(Position data for elements and text)
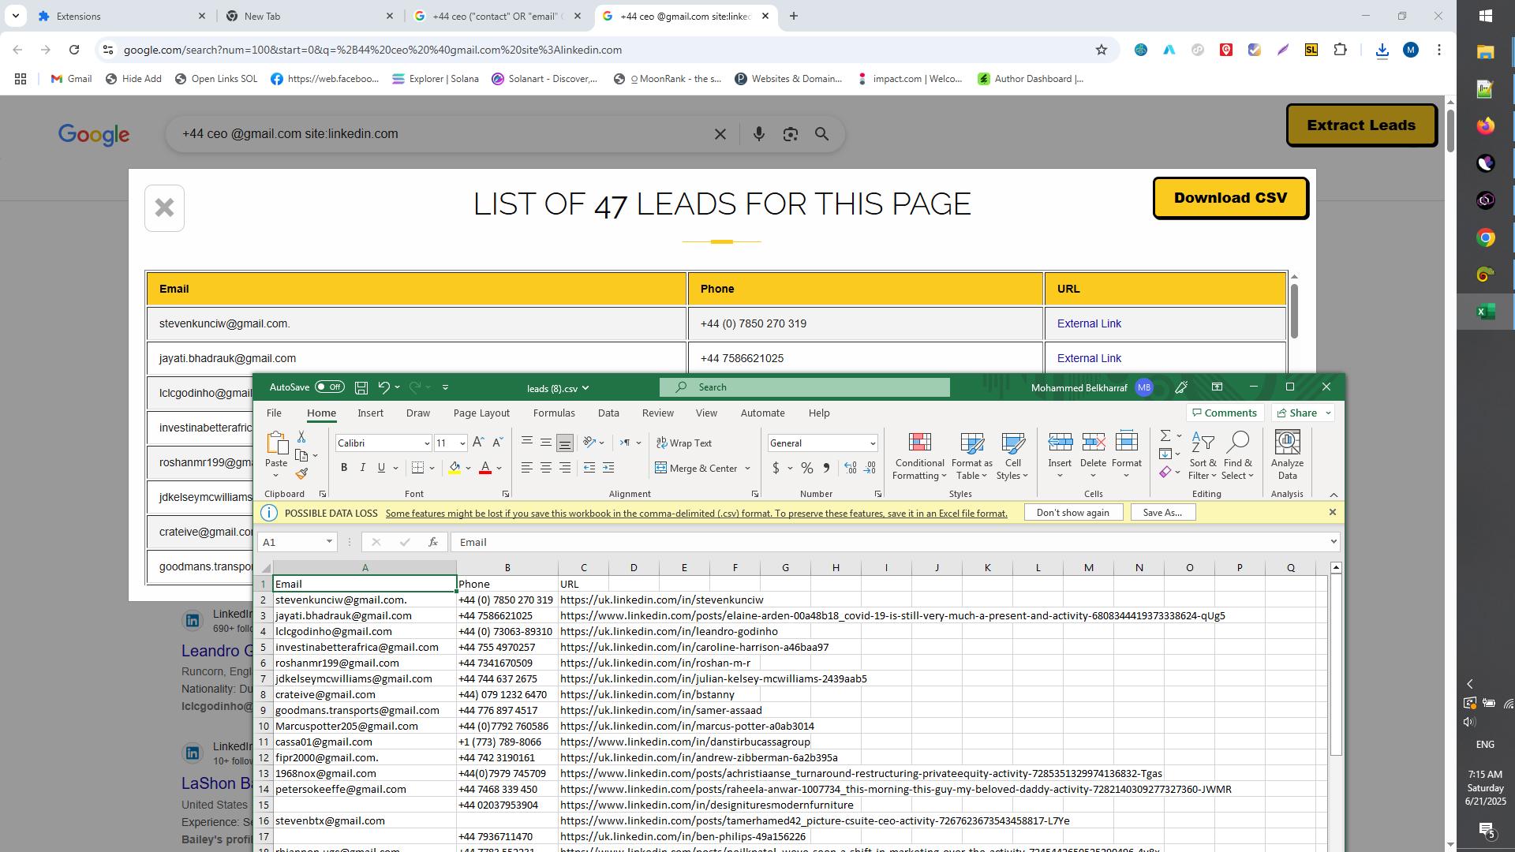
Task: Click the Save icon in Excel title bar
Action: (361, 387)
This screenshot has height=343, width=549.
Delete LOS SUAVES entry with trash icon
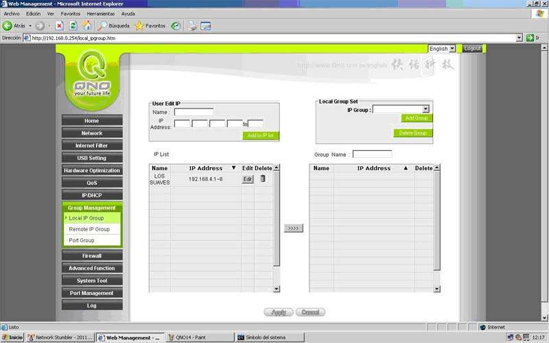[x=262, y=178]
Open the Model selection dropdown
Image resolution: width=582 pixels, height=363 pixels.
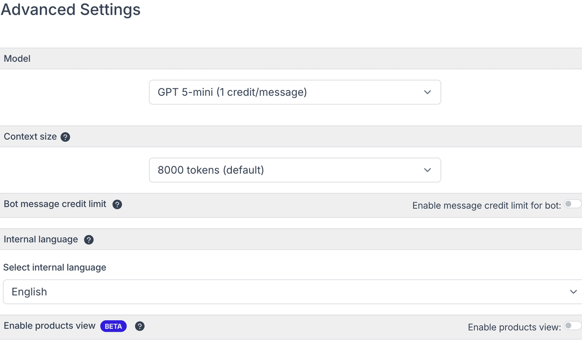295,92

■ **SET TASK**
Format the lines above as a Markdown table with the columns "No." and "Line", numbering each row and skipping blank lines. Leave the pictures out of the answer.

■ **WORKED SOLUTION**
| No. | Line |
|---|---|
| 1 | Task: Click the Save icon in Excel title bar |
| 2 | Action: (361, 387) |
| 3 | This screenshot has height=343, width=549. |
| 4 | Delete LOS SUAVES entry with trash icon |
| 5 | [x=262, y=178] |
| 6 | Open the Model selection dropdown |
| 7 | Image resolution: width=582 pixels, height=363 pixels. |
| 8 | 295,92 |